Siege warfare has been their stock in trade. For Australia, this series was a case of truth being stranger than fiction – in the good sense. Consistency across four tests reaped benefits earlier not thought-of, and it certainly wasn’t a case of a chain being as strong as its weakest link when a few individuals failed to step up to the occasion. Not a single test seemed likely to enter the fifth day, with the exception of the final one that might have not lasted so long had Australia enforced a follow on.
The worst thing about India’s 4-0 whitewash down under was the inevitability of it. That a large set of the players looked withdrawn and out-of-sync (every time the cameras focused on them) didn’t help the cause either. Astronomical numbers gathered over years of batting is what constituted the middle order, but there was little evidence to suggest that this was the barometer by which their performance was being gauged.
As unpopular as this view will probably be, the proverbial rant surrounding why Rohit hasn’t played a Test yet will continue for some time to come. After all, when wickets fall at intervals so short that the same old advertisements are shoehorned every five minutes (in some cases, ironically featuring the stars that are on the field – or ones who had just lost their wicket), little can be said in defense of their numbers, irrespective of how large they are. They are statistical quirks, no more, and cringe-worthy.
How meekly the Australians made a team of eleven Indians capitulate throughout the series ranks alongside General Friedrich Paulus’ surrender at Stalingrad in 1943. Never before had a German Field Marshall surrendered to enemy forces. And the Indian fans’ displeasure is as much as that, if not more, experienced by Adolf Hitler back then. The Australians have dominated the series with an air of perfection that would have made Michelangelo knock of the Sistine Chapel ceiling on a Sunday afternoon to target a work of art likewise.
Playing a Test in Australia is never a pleasant experience – precisely why it is so fervently anticipated. The IPL might have forged opportunistic alliances between these two nations (among many others), but nothing further seems to have transpired. The Indians’ only comforting presence in the Australian dressing room would be that of Shaun Marsh, whose IPL image contrasts that which he has built during this series, albeit the formats being grossly different. Marsh is an unlikely candidate to catch the plane to the Caribbean, come this April. He has cut a lonely figure, resembling a Greek window-shopper unable to buy runs.

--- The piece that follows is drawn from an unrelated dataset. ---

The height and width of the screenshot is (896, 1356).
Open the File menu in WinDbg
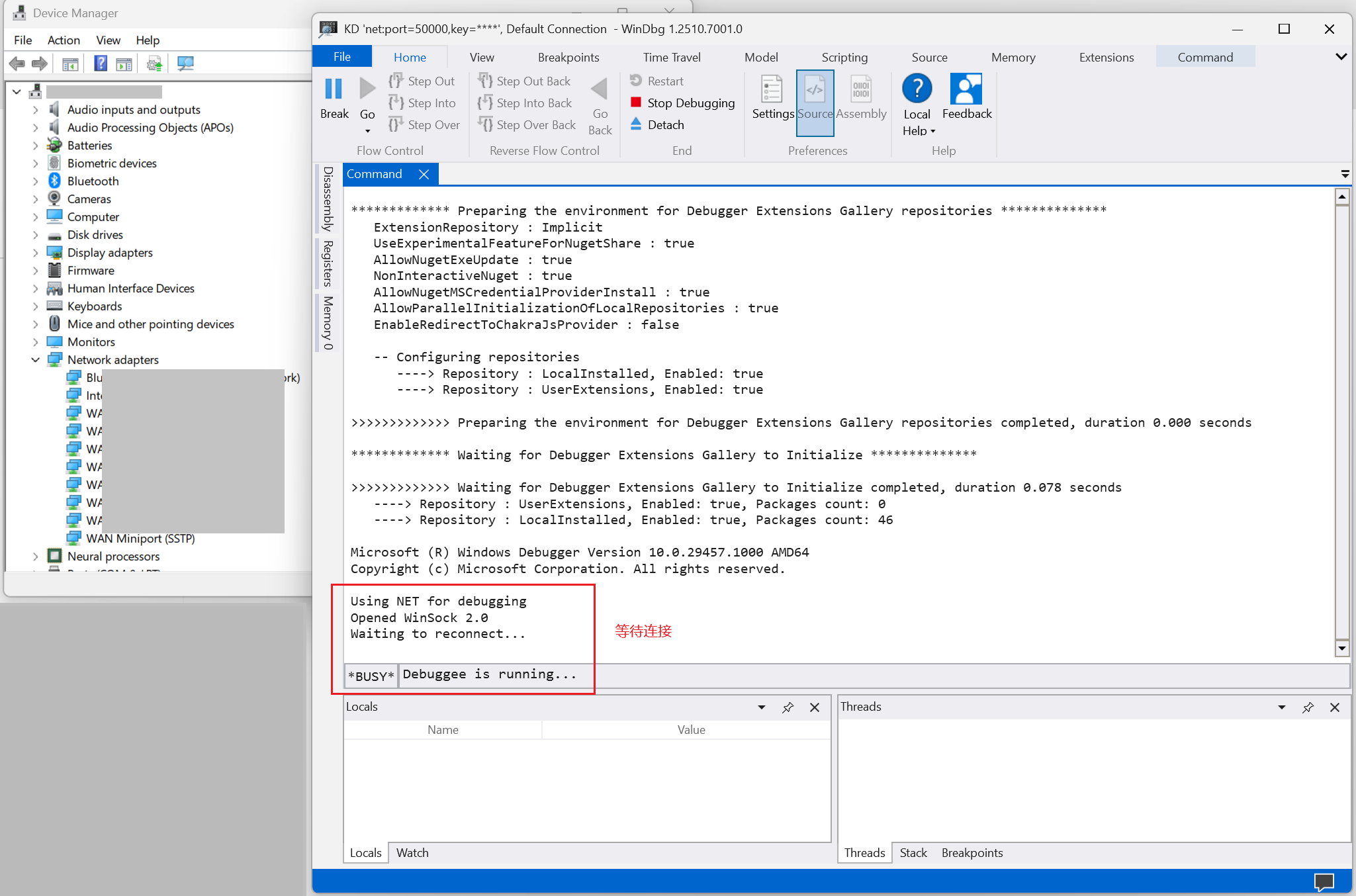click(x=342, y=57)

Australia’s biggest gain over the series (apart from unearthing/refining an outstanding pace attack) has been the resurgence of Clarke as both a batsman and skipper. For some, Clarke’s Midas touch could’ve come as a greater shock than American Presidential Candidate Mitt Romney’s tax returns. Just as it seemed during the build up that Clarke’s perceived image would receive boo-eliciting responses to every remark he makes, given how unpopular he was among certain sections of the public, the response couldn’t have been more timely and stronger. That he had Ponting by his side all along the course of this series is a tribute to how the two of them have responded to immense pressure.
Premonitions over their roles and future in the Australian setup have finally been buried. With Brad Hogg making a comeback at 40, it would be hard to stop a rampaging Ponting from continuing to play on until he experiences another lean patch like he did in 2011. As will Mike Hussey fancy his chances in hanging around the International setup for some time to come – given how the influx of promising youngsters hasn’t quite worked out the way that the selectors might have anticipated. It would require a Marsh-esque run with a virgin willow for either of these two batsmen to have their performances under intense scrutiny once again.
Haddin’s forgettable patch has rightfully seen him relegated, as much as claims may state that he was rested. At 35, it seems that his path henceforth is a foregone conclusion. The absence (injury) of Paine brings in a whiff of fresh air via Matthew Wade, a youngster who has shown potential to dazzle crowds with his reassuringly simplistic approach to the game – more reassuring than Mickey Arthur’s claims that Haddin is on the right track for Ashes 2013. In truth, Haddin was only marginally better than being hopeless.
Wade, on the other hand, will be in action as early as tomorrow when the two teams face off against each other in the first T20I at Sydney. He’ll feature alongside a few veterans, a few new names, a quirky Marsh and his younger brother Mitch (possibly), under the leadership of George Bailey after Cameron White’s inconsistent form relegated him into oblivion.
Australia sits at a disappointing fifth in the ICC T20I Rankings. A new stadium, a new home outfit; the Aussie fans will hope that it is the same old result though.